**** WORKING DATA

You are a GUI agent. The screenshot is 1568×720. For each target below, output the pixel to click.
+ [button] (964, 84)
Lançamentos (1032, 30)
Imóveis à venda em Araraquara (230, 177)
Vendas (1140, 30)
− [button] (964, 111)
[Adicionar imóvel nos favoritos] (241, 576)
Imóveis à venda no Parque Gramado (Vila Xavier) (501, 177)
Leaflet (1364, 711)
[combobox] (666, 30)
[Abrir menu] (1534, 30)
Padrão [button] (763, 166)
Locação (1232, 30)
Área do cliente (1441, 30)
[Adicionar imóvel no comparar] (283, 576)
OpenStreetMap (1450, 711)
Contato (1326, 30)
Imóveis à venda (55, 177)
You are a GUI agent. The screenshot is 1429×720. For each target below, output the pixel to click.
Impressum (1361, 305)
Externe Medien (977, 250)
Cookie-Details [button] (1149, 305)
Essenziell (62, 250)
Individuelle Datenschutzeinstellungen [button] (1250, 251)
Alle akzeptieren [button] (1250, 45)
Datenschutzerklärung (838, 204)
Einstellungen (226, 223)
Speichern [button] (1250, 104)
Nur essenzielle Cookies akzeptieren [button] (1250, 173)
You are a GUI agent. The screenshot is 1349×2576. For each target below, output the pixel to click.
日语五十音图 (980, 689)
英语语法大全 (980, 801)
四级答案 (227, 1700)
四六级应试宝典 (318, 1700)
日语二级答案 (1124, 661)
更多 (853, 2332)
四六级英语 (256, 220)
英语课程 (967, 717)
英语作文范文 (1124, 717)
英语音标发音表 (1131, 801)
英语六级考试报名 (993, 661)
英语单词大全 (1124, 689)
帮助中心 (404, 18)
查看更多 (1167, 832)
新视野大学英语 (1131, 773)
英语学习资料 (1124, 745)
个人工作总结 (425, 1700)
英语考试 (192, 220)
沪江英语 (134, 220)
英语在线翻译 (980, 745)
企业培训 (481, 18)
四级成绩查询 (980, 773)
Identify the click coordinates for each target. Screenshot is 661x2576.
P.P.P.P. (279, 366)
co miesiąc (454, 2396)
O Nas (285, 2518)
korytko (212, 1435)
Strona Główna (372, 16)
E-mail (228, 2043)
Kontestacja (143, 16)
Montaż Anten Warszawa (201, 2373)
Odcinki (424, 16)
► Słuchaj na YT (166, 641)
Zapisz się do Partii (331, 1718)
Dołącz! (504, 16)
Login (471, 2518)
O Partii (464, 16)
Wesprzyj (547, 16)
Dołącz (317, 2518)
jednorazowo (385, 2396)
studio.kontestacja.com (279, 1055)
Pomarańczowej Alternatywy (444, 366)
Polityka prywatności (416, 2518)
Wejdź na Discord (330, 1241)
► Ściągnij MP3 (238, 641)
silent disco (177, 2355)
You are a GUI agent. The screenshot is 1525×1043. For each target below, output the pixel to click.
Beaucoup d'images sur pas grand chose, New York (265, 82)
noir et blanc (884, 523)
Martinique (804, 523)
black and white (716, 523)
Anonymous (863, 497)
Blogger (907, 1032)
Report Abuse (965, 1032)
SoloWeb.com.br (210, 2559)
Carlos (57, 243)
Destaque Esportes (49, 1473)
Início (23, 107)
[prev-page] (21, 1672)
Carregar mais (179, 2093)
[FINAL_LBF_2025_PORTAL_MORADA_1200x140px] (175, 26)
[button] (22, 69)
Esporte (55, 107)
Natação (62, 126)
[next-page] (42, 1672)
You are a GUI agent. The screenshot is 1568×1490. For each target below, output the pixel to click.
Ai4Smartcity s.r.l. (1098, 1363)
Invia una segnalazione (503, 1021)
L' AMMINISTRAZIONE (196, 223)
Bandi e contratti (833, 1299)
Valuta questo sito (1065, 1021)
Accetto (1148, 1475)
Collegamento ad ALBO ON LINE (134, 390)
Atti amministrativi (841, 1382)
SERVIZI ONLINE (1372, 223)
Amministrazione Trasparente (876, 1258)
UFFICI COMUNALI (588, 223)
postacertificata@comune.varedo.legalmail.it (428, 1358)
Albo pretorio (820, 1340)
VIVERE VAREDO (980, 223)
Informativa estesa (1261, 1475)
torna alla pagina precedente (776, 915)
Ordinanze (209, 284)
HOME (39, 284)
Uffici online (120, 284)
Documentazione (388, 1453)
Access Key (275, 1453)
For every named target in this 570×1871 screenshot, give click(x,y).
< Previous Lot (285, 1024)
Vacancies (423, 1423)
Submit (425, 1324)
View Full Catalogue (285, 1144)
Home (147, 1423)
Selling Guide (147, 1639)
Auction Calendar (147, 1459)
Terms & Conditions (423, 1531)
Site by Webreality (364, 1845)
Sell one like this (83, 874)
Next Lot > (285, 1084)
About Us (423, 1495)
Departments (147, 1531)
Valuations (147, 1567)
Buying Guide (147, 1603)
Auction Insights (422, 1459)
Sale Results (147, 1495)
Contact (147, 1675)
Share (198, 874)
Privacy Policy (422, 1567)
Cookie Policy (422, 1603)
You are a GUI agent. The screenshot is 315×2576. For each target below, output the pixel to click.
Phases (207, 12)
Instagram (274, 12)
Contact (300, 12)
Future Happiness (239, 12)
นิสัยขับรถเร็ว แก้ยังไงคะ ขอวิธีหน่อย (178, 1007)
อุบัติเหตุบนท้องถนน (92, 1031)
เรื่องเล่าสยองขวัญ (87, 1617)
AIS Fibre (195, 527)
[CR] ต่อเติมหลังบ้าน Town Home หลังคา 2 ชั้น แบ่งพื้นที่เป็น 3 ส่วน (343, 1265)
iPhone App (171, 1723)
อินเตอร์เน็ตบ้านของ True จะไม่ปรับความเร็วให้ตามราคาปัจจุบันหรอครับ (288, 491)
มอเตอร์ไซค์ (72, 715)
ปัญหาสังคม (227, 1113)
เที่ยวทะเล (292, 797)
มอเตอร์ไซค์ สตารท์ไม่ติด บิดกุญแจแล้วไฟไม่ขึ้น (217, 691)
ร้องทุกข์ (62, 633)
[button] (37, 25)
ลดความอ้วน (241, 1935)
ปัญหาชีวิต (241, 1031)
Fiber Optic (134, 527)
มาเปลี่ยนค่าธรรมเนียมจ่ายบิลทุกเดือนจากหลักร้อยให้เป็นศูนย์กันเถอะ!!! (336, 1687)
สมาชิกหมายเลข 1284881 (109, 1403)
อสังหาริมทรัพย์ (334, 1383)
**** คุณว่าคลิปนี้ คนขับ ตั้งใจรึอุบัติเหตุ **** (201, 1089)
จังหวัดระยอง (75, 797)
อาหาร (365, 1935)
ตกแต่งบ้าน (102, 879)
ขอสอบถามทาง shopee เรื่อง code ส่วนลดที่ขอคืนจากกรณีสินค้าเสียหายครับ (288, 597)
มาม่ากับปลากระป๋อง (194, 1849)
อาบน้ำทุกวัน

********

## PROBLEM
Repeat the material above, starting with its first line and going on through the line containing "英语在线翻译 (980, 745)". Include both of those lines.

## EXERCISE RESULT
You are a GUI agent. The screenshot is 1568×720. For each target below, output the pixel to click.
+ [button] (964, 84)
Lançamentos (1032, 30)
Imóveis à venda em Araraquara (230, 177)
Vendas (1140, 30)
− [button] (964, 111)
[Adicionar imóvel nos favoritos] (241, 576)
Imóveis à venda no Parque Gramado (Vila Xavier) (501, 177)
Leaflet (1364, 711)
[combobox] (666, 30)
[Abrir menu] (1534, 30)
Padrão [button] (763, 166)
Locação (1232, 30)
Área do cliente (1441, 30)
[Adicionar imóvel no comparar] (283, 576)
OpenStreetMap (1450, 711)
Contato (1326, 30)
Imóveis à venda (55, 177)
You are a GUI agent. The screenshot is 1429×720. For each target below, output the pixel to click.
Impressum (1361, 305)
Externe Medien (977, 250)
Cookie-Details [button] (1149, 305)
Essenziell (62, 250)
Individuelle Datenschutzeinstellungen [button] (1250, 251)
Alle akzeptieren [button] (1250, 45)
Datenschutzerklärung (838, 204)
Einstellungen (226, 223)
Speichern [button] (1250, 104)
Nur essenzielle Cookies akzeptieren [button] (1250, 173)
You are a GUI agent. The screenshot is 1349×2576. For each target below, output the pixel to click.
日语五十音图 (980, 689)
英语语法大全 (980, 801)
四级答案 (227, 1700)
四六级应试宝典 (318, 1700)
日语二级答案 (1124, 661)
更多 (853, 2332)
四六级英语 (256, 220)
英语课程 (967, 717)
英语作文范文 (1124, 717)
英语音标发音表 (1131, 801)
英语六级考试报名 (993, 661)
英语单词大全 (1124, 689)
帮助中心 (404, 18)
查看更多 (1167, 832)
新视野大学英语 (1131, 773)
英语学习资料 (1124, 745)
个人工作总结 (425, 1700)
英语考试 (192, 220)
沪江英语 (134, 220)
英语在线翻译 (980, 745)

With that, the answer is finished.